## Record excerpts
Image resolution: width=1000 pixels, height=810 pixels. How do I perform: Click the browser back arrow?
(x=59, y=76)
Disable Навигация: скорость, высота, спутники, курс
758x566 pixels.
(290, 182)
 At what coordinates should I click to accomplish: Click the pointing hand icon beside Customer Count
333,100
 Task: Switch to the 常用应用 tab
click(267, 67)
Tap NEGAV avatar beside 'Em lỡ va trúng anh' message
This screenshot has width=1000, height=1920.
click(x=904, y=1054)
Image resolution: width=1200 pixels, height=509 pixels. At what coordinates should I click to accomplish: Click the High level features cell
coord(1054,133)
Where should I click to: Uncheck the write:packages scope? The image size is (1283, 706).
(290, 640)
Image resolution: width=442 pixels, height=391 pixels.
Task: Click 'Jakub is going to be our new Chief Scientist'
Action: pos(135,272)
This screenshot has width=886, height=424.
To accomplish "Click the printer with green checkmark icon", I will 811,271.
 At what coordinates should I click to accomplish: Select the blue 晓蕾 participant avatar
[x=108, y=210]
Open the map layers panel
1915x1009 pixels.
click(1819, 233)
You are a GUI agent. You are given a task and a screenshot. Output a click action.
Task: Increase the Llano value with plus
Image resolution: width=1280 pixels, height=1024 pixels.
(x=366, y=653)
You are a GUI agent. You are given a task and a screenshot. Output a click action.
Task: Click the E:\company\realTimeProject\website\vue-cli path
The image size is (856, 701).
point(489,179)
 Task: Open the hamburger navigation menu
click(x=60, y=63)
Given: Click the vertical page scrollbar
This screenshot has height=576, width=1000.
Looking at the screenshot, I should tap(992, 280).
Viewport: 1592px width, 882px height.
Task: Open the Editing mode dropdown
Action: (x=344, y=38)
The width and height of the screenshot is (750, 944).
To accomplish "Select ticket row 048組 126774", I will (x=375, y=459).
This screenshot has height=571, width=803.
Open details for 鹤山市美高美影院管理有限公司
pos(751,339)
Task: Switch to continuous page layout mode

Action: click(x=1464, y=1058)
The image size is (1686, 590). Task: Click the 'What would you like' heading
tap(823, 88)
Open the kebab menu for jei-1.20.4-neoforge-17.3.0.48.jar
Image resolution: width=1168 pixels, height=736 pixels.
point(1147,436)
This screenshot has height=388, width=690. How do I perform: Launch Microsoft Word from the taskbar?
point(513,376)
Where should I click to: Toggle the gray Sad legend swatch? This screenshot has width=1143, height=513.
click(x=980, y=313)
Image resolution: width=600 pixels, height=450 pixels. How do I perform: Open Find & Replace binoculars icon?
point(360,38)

## What to produce
Return every line above word for word, with nothing left out or changed.

## Answer to the problem
Image resolution: width=1000 pixels, height=810 pixels. How do I perform: Click the browser back arrow?
(x=59, y=76)
Disable Навигация: скорость, высота, спутники, курс
758x566 pixels.
(290, 182)
 At what coordinates should I click to accomplish: Click the pointing hand icon beside Customer Count
333,100
 Task: Switch to the 常用应用 tab
click(267, 67)
Tap NEGAV avatar beside 'Em lỡ va trúng anh' message
This screenshot has width=1000, height=1920.
click(x=904, y=1054)
Image resolution: width=1200 pixels, height=509 pixels. At what coordinates should I click to accomplish: Click the High level features cell
coord(1054,133)
Where should I click to: Uncheck the write:packages scope? The image size is (1283, 706).
(290, 640)
Image resolution: width=442 pixels, height=391 pixels.
Task: Click 'Jakub is going to be our new Chief Scientist'
Action: pos(135,272)
This screenshot has width=886, height=424.
To accomplish "Click the printer with green checkmark icon", I will 811,271.
 At what coordinates should I click to accomplish: Select the blue 晓蕾 participant avatar
[x=108, y=210]
Open the map layers panel
1915x1009 pixels.
click(1819, 233)
You are a GUI agent. You are given a task and a screenshot. Output a click action.
Task: Increase the Llano value with plus
Image resolution: width=1280 pixels, height=1024 pixels.
(x=366, y=653)
You are a GUI agent. You are given a task and a screenshot. Output a click action.
Task: Click the E:\company\realTimeProject\website\vue-cli path
The image size is (856, 701).
point(489,179)
 Task: Open the hamburger navigation menu
click(x=60, y=63)
Given: Click the vertical page scrollbar
This screenshot has height=576, width=1000.
Looking at the screenshot, I should tap(992, 280).
Viewport: 1592px width, 882px height.
Task: Open the Editing mode dropdown
Action: (x=344, y=38)
The width and height of the screenshot is (750, 944).
To accomplish "Select ticket row 048組 126774", I will (x=375, y=459).
This screenshot has height=571, width=803.
Open details for 鹤山市美高美影院管理有限公司
pos(751,339)
Task: Switch to continuous page layout mode

Action: click(x=1464, y=1058)
The image size is (1686, 590). Task: Click the 'What would you like' heading
tap(823, 88)
Open the kebab menu for jei-1.20.4-neoforge-17.3.0.48.jar
Image resolution: width=1168 pixels, height=736 pixels.
point(1147,436)
This screenshot has height=388, width=690. How do I perform: Launch Microsoft Word from the taskbar?
point(513,376)
Where should I click to: Toggle the gray Sad legend swatch? This screenshot has width=1143, height=513.
click(x=980, y=313)
Image resolution: width=600 pixels, height=450 pixels. How do I perform: Open Find & Replace binoculars icon?
point(360,38)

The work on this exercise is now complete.